**TASK TO COMPLETE:** Revise the records below by replacing "chevron" with "arrow", leaving everything else unchanged.

START SUPPLIED DATA

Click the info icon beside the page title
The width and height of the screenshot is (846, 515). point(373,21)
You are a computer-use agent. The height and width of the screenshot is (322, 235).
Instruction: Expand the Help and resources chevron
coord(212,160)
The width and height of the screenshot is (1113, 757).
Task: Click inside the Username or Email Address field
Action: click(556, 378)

END SUPPLIED DATA

**RESULT BELOW:**
Click the info icon beside the page title
The width and height of the screenshot is (846, 515). point(373,21)
You are a computer-use agent. The height and width of the screenshot is (322, 235).
Instruction: Expand the Help and resources arrow
coord(212,160)
The width and height of the screenshot is (1113, 757).
Task: Click inside the Username or Email Address field
Action: click(556, 378)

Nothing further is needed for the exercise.